For a more sustainable model, MENA region countries are trying to diversify their mix of energy, by adding more renewable energy to their portfolio. What makes renewable energy an exceptionally effective solution is the fact that the region receives between 22 % and 26 % of all solar energy striking the earth. This translates to a potential for solar energy per square kilometre per year equivalent to the energy generated from 1 to 2 million barrels of oil. [1] Furthermore, installation costs of renewable energy are lower and becoming more attractive. For example, prices of photovoltaic (PV) module prices decreased by 75% in 2014 relative to 2009 prices [4].

Countries such as the UAE, Egypt, Jordan and Morocco are leading the region in implemented renewable energy projects. In this article we will explore projects implemented in the first two countries.

Starting with the UAE, in Abu Dhabi, which hosts the headquarters of the International Renewable Energy Agency (IRENA), a 100MW Concentrated Solar Power (CSP) plant was commissioned. Shams 1 CSP, the US $600 million power plant, is the largest renewable energy project in the MENA so far.

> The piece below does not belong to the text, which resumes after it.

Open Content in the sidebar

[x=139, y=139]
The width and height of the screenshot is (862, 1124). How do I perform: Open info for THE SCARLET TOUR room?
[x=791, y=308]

Shams 1 CSP was launched by a joint venture between MASDAR, Total, and Adenqoa [5]. Abu Dhabi has also constructed the first phase of Masdar City, a low-carbon and environmentally friendly city. The city is powered by a 10MW solar PV power plant and 1 MW installed on the rooftops of the buildings [6]. In addition, First Solar inaugurated Dubai Electricity and Water Authority’s (DEWA) 13MW PV plant, which cost US $33 million to US $35 million. This was the first phase of the planned 1000MW Solar Park in Dubai, by 2030 [7].

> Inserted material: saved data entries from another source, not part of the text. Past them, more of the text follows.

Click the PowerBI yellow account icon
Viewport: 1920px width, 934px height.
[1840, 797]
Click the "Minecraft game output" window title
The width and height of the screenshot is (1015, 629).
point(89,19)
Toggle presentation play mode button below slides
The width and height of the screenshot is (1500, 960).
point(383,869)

The Egyptian state had this notion in mind since 1970, long before it solidified as a regional trend. It started with the utilization of the Aswan High Dam in 1970 to generate hydroelectric power. It took the Arab Contractors, the project’s main contractor, ten years to finish its construction [8]. Later in 1986, the New & Renewable Energy Authority (NREA) was established to act as a centralized agency to develop and expand renewable energy on a national level [9]. In 2000, construction in the Zafarana Wind Farms started, and by 2010, the installed capacity reached 550MV [10]. Additionally, Orascom Construction (OC) partnered with Solar Millennium to construct and install Kuraymat solar power field, Egypt’s first hybrid solar-thermal plant, with a total of 150MW electric capacity. The plant’s cost, which was finalized in 2010, was US $123 million [11]. Currently, the UAE-Egypt Task Force (ETF) and Complete Energy Solutions (CES) are partnering to develop and construct 4 solar power plants in the Red-Sea governorate with a total capacity of 14MW. Egypt is planning on increasing the total capacity of renewable energy projects to 4,300 MW. It has already elected 67 international consortium companies from 177 companies which applied to invest in this sector. This is part of Egypt’s energy strategy aiming for renewable energy to represent more than 20% of Egypt’s energy mix by 2020 [12].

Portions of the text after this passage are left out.